Shell au Gabon : un retour stratégique qui soulève des interrogations

Shell au Gabon : un retour stratégique qui soulève des interrogations

Mardi dernier, une étape symbolique a été franchie avec la signature d’un protocole d’accord entre le groupe Shell et le ministère du Pétrole. Pour de nombreux observateurs, cet acte marque un tournant pour le secteur extractif national, confirmant l’intérêt croissant pour le potentiel pétrolier offshore du pays. Ce mouvement s’inscrit dans une dynamique plus large, puisque Shell suit les traces d’ExxonMobil et de BP, qui s’étaient déjà positionnés sur les blocs en eaux profondes il y a moins d’un an. Si le Gabon semble regagner les faveurs des majors pétrolières, une analyse plus fine invite toutefois à la prudence.

Un engagement qui reste à confirmer

Il est crucial de souligner que ce document constitue une simple déclaration d’intention plutôt qu’un contrat définitif. Le chemin vers l’exploitation effective et la commercialisation du brut s’annonce encore long et semé d’embûches. La compagnie britannique conserve la liberté de se retirer sans pénalités si les explorations s’avèrent décevantes, si les cours mondiaux chutent ou si des opportunités plus lucratives se présentent ailleurs. Ce n’est pas la première fois que Shell lie son avenir au Gabon : après une présence historique, l’entreprise avait quitté le territoire en 2017, avant un retrait total en 2019. Ce retour s’inscrit donc avant tout dans une logique de stratégie d’entreprise globale, et non par simple altruisme envers le pays hôte.
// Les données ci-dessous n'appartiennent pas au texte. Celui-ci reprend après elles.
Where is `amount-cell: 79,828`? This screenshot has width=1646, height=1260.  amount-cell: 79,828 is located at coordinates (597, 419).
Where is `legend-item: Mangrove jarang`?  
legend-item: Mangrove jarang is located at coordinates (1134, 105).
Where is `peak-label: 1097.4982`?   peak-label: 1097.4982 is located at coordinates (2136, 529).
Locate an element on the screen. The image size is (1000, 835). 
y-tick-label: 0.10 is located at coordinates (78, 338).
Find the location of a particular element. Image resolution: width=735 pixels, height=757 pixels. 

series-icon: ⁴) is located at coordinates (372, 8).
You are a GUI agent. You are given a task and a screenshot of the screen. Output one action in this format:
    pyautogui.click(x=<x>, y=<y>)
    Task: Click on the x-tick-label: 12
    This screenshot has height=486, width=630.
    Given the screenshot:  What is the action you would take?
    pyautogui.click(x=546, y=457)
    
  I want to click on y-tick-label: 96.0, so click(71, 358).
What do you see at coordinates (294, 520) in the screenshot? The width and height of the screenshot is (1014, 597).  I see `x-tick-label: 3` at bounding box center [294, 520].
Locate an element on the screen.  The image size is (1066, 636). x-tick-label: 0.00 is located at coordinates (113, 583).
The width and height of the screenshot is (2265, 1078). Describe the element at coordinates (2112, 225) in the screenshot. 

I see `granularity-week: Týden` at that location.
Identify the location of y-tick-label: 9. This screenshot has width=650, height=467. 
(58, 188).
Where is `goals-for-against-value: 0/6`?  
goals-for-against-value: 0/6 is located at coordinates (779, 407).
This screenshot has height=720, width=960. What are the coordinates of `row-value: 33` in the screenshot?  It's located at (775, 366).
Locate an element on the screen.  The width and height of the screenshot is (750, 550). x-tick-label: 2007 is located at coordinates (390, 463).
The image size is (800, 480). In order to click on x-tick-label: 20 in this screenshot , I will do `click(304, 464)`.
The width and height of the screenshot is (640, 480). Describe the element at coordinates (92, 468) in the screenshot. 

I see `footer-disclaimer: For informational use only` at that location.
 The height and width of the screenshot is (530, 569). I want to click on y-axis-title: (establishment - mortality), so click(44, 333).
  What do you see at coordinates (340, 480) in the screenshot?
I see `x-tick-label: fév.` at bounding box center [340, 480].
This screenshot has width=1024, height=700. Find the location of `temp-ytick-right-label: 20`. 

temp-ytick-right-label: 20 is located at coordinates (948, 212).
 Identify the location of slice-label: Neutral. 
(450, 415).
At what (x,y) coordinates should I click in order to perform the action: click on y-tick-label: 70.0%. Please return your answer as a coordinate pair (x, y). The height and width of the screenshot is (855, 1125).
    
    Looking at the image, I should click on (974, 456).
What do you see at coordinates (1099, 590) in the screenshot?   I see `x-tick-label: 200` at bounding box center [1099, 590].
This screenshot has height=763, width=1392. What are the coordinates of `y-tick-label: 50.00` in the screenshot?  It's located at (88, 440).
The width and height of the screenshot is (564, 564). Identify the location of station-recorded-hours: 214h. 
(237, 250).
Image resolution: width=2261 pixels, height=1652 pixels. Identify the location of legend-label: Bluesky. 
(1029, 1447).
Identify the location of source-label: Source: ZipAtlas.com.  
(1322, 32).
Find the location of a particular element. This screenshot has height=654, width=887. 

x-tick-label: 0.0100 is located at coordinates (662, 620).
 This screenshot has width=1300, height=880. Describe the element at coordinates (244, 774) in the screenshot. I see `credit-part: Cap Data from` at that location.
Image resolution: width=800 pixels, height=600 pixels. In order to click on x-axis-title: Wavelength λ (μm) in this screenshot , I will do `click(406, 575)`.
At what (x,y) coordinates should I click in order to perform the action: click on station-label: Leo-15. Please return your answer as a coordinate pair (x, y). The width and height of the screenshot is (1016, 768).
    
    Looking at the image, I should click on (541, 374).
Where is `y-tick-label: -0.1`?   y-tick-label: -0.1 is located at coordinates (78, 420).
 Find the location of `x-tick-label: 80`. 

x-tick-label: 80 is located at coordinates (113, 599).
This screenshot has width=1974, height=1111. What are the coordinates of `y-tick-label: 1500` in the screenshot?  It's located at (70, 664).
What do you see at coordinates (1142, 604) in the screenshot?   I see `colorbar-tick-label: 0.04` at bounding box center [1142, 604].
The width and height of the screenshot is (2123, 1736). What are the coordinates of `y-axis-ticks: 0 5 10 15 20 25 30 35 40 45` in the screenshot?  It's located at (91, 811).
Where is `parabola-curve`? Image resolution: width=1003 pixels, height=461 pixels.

Le défi des négociations et des retombées locales

Dans ce contexte, les autorités disposent d’un levier de négociation qu’elles devront utiliser avec fermeté. Les enjeux sont multiples : quelle sera la part de revenus revenant à l’État ? Quelles garanties seront obtenues en matière de création d’emplois et de transfert de compétences pour les travailleurs gabonais ? La gestion future de ces ressources est également au cœur des préoccupations. L’enjeu est de transformer cette manne en investissements durables pour l’avenir plutôt qu’en dépenses immédiates. Il faut rappeler que le cycle pétrolier est long : entre les études sismiques, les forages d’appréciation et la mise en production, les premiers bénéfices budgétaires et les retombées majeures pour l’emploi ne sont pas attendus avant l’horizon 2033-2036.

S’inspirer des modèles régionaux

Le Gabon n’est pas le seul à naviguer dans ces eaux complexes. Des pays comme l’Angola ou le Nigeria ont su durcir leurs cadres réglementaires pour maximiser les profits nationaux issus de telles transactions. Ces nations ont mis l’accent sur le seuil de récupération des coûts, la transparence des transactions et une part de l’État indexée sur la rentabilité. Le véritable défi pour le gouvernement n’est pas simplement d’attirer des géants comme Shell, mais de définir des conditions contractuelles avantageuses. Alors que les voisins africains modernisent leurs approches pour faire de l’offshore un moteur de développement réel, le Gabon doit éviter de reproduire les schémas du passé pour garantir sa souveraineté économique.